MN: What are the biggest challenges facing Kentucky’s long-term care community?
JS: Just trying to survive until the change comes! Most of our industry competitors and collaborative peers have left the state and we miss them. We have 141 hospitals and over half of those are designated as critical access hospitals. This leaves us with challenges no other states have. Poor health demographics, bifurcated access, unfair legal process and system, regional talent shortage, older asset quality and a punitive regulatory environment are challenges. Since West Virginia secured tort reform, we are the single worst state to provide healthcare services in the U.S. Every out-of-town firm considers Kentucky the last great gold rush.
Other challenges include Medicaid expansion unknowns and the unrealistic medical malpractice climate. Also challenging is the unmet workforce capacity needs being felt by the entire healthcare industry. Not to mention the rate of healthcare change based on a higher acuity patient and often un-vetted reimbursement experiments challenging long-term care’s ability to take care of the escalating baby boomer population.

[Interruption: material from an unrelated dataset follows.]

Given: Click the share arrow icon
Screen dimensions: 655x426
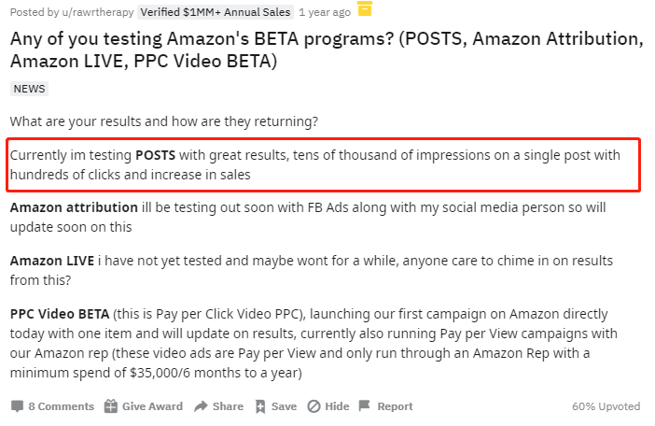Looking at the screenshot, I should [201, 406].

MN: What areas of care can the LTC address that can help reduce overall Medicaid costs for the state?
JS: We need to innovate, incorporate lean system thinking and expand technology utilization as providers with the combination of these five policy changes:
- Medical panels combined with tort reform will reduce Medicaid costs by five to ten percent, depending upon design.
- Favorable medical extenders policies to continue expansion to reduce various physician shortage areas in both geography and specialty.

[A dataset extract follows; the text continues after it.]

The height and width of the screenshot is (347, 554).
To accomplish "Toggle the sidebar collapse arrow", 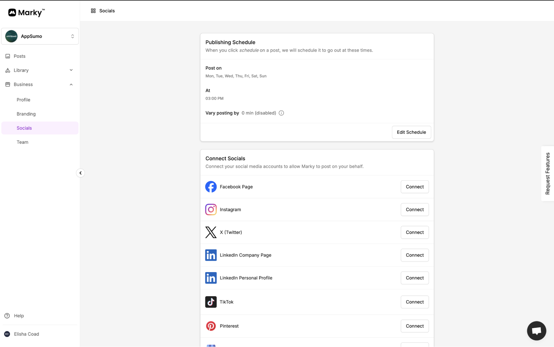I will tap(80, 173).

- Fair and equitable Medicaid case mix adjusted revenue rate for mental health and cognitively impaired population to reduce hospital costs and capacity problems.
- Overhaul Medicaid reimbursement to maintain case mix scoring but add quality incentive payments for Q of L, outcomes, and utilization that is no longer a perverse incentive for aggressive utilization to reward providers for successful innovation.
- Introduce community and home based services so the Medicaid dollars can extend and the cost per beneficiary could drop 20 to 25 percent.
The Kentucky Health Plan model is not accurate based on any demand analysis today due to life expectancy, demographic shifts and other state utilization based on having adequate options. The calculations should be modernized based upon more reliable healthcare data, and should include predictive modeling to consider other service integrations, such as out-patient services, non-medical home services, medical home integration and revised acute care assumptions. This would improve access, innovation and lower costs.
We should consider a type of waiver program for expanded service settings beyond LTC while reviewing the strict Certificate of Need policy. This can reduce overall access because the licensed operator has no major incentive to serve less profitable or reduced volume service areas like rural communities. With so few options, we cannot drive down costs per beneficiary as fast as we need to in order to meet expanding Medicaid enrollees. The key to affordability is integrating lower cost options into consumer options, while keeping enough restriction to maintain provider stability.